O indivíduo moderno possui hoje (aquele que faz parte dessa elite planetária dos que de facto possuem) o acesso a uma panóplia de bens e serviços talvez sem precedentes na história da humanidade. Contudo não creio que essa profusão materialista se tenha, de uma forma geral, traduzido numa maior felicidade ou numa vida mais significativa e satisfatória para uma grande parte das pessoas. Na verdade o consumo de anti-depressivos nunca foi tão elevado. Ao ponto de em alguns países se colocar já em causa a qualidade da água de abastecimento público devido à quantidade de substâncias libertadas por esses fármacos quando ingeridas pelos indivíduos e depois expelidas através da urina.

À parte de toda a relatividade que a questão (ou questões) contém, um facto parece-me evidente e inequívoco: definir a qualidade de vida em termos daquilo que cada indivíduo possui é profundamente errado. A satisfação de determinadas necessidades (e o problema é que assim que umas se encontram satisfeitas logo outras tantas surgem para manter o ratinho consumidor a girar na grande roda do consumo desenfreado), o acesso a determinados bens, pode obviamente contribuir bastante para o bem-estar dos indivíduos. Se nos podemos alimentar bem, ter acesso a uma boa educação, usufruir de bons cuidados de higiene e saúde e se residimos uma zona agradável, limpa e com boas condições ambientais temos, em parte, todas as condições para ter uma boa qualidade de vida. No entanto o conceito de “qualidade de vida” é bem mais amplo do que isso. Há toda uma profusão de factores, condicionantes e dimensões individuais e sociais que são, ou deveriam ser, determinantes para definir os rumos a percorrer por uma determinada sociedade ou civilização no sentido de proporcionar uma boa qualidade de vida a todos os seus indivíduos. Há claro uma importante dimensão “material”, por assim dizer, mas há, ou deveria haver, uma dimensão espiritual ou, se quisermos, emocional ou psicológica.

A maior parte das grandes correntes ideológicas ocupam-se somente da vertente material das questões, nomeadamente em termos de produção de bens. Mas no essencial, por exemplo toda a sociedade consumista capitalista, baseia-se na criação de produtos que visam substituir o vazio espiritual e emocional que essa própria sociedade tem vindo a criar.

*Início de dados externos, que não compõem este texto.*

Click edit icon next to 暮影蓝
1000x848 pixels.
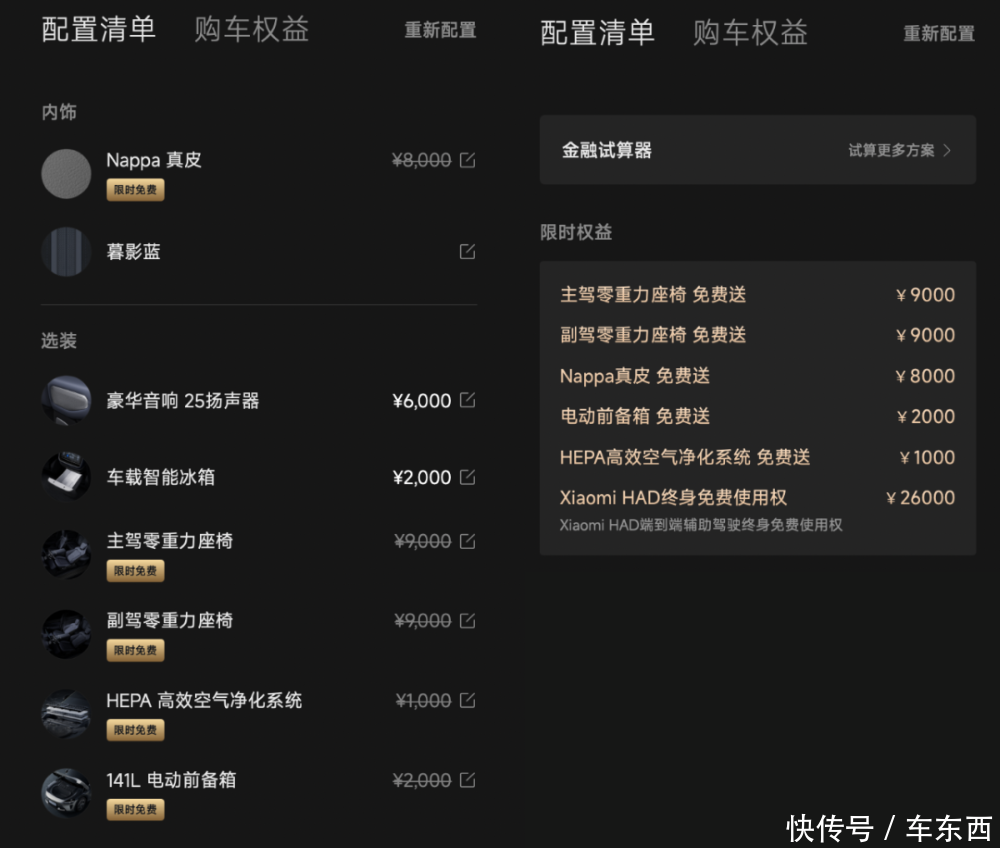point(467,252)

Por exemplo. Um dos valores primordiais do sistema capitalista é o culto do individualismo. Mas depois, em virtude do vazio gerado por relações sociais vazias, frias, impessoais, competitivas ou alicerçadas no estatuto, temos de recorrer ao consumo de toda uma profusão de produtos para nos “auto-compensarmos” emocionalmente. É a valorização do que se “tem” em detrimento do que se “é”. Do “ter” em vez do “ser”.

Voltando ao Rio Leça, que está longe de ainda o ser. O Rio Leça é “meramente” um exemplo para enunciar aquilo que aconteceu por todo o nosso país num período histórico relativamente reduzido: O nosso ambiente, as nossas paisagens, viram-se violentamente despidas de quase toda a sua rusticidade, ruralidade e … Natureza.

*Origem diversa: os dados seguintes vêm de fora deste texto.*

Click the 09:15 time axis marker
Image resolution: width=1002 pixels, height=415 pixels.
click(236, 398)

As cidades transformaram-se numa geografia “morta”, onde já nada se produz, já nada cresce a não ser o cimento e o betão. As cidades encheram-se de hordas e hordas de gentes fugindo da miséria do campo mas esvaziaram-se de … humanidade. Tem-se vindo a exterminar quase tudo o que ainda subsiste de “natural”, de “rural” e nem os próprios espaços ditos verdes o são verdadeiramente (numa perspectiva ecológica, em geral, pouco ou nada recriam de um habitat realmente natural).

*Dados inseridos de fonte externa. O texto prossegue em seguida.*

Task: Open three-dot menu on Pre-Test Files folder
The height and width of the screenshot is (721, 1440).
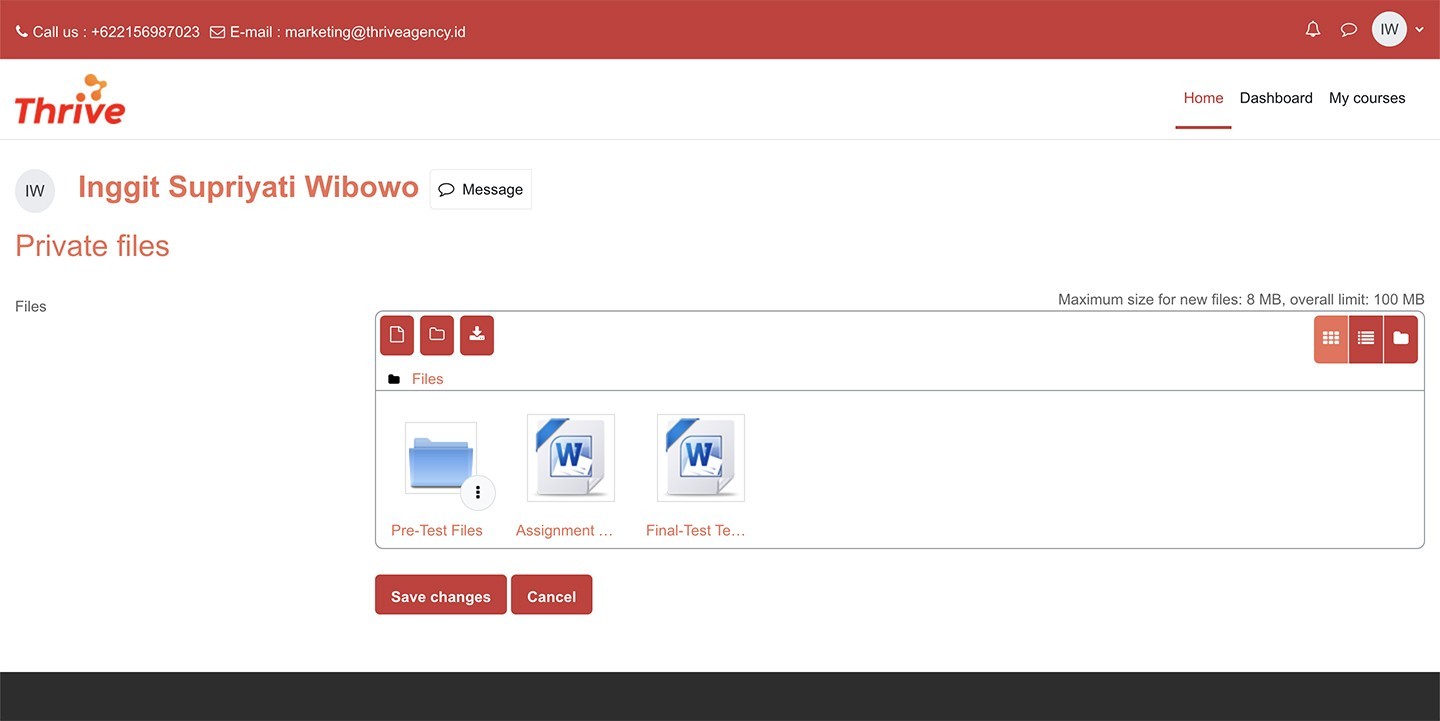Action: 478,492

As nossas paisagens descaracterizaram-se ao ponto de em tantos e tantos sítios já tão pouco sobrar da sua autenticidade. Os próprios rios …Quase todos os rios foram represados por colossais barragens de betão que lhes retiraram a força e vigor natural de um rio … e um dos últimos rios selvagens que existia ainda em Portugal, para sabermos o que é verdadeiramente e autenticamente um rio … está já a ser aniquilado para produzir a energia que não queremos aprender a consumir com a moderação que a Natureza nos impõe.

Nota

[1] Scheurmann, Erich (2003), “O Papalagui”, Lisboa: Edições Antígona.